Roger Telemachus

Personal information
- Full name: Roger Telemachus
- Born: 27 March 1973 (age 53) Stellenbosch, Cape Province
- Batting: Right-handed
- Bowling: Right-arm fast-medium

International information
- National side: South Africa (1998–2007);
- ODI debut (cap 49): 3 April 1998 v Pakistan
- Last ODI: 20 September 2006 v Zimbabwe
- T20I debut (cap 23): 24 February 2006 v Australia
- Last T20I: 2 February 2007 v Pakistan

Career statistics
| Competition | ODI | T20I | FC | LA |
| Matches | 37 | 3 | 78 | 176 |
| Runs scored | 73 | 5 | 1,308 | 702 |
| Batting average | 6.08 | – | 15.95 | 13.50 |
| 100s/50s | 0/0 | 0/0 | 1/2 | 0/1 |
| Top score | 29 | 5* | 116 | 53* |
| Balls bowled | 1,918 | 72 | 12,224 | 8,377 |
| Wickets | 56 | 2 | 228 | 249 |
| Bowling average | 27.94 | 45.00 | 28.14 | 25.25 |
| 5 wickets in innings | 0 | 0 | 7 | 2 |
| 10 wickets in match | 0 | 0 | 0 | 0 |
| Best bowling | 4/43 | 1/22 | 6/21 | 32/– |
| Catches/stumpings | 4/– | 0/– | 20/– | 4/31 |
- Source: ESPNcricinfo, 6 December 2013

= Roger Telemachus =

South African cricketer (born 1973)

Roger Telemachus (born 27 March 1973) is a former South African international cricketer. He played 37 One Day Internationals and three Twenty20 Internationals for his country.

==International career==
In the famous 438-game played at the Wanderers on 12 March 2006, he got the wickets of two top Australian batsmen: Adam Gilchrist and Ricky Ponting, both caught in the field from his bowling.

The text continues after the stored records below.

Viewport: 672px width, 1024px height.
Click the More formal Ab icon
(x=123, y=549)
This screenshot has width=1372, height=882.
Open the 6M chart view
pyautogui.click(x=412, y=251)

Telemachus was also involved in what is probably the most bizarre stoppage in the history of cricket, when 'calamari stopped play'. During a regional match in South Africa, Telemachus was bowling to Daryll Cullinan, who hit the ball for six, whereupon it ended up in the kitchen and straight into a pan of frying calamari. According to Wisden, "Even then, the bowler was unable to grip the ball and it had to be replaced".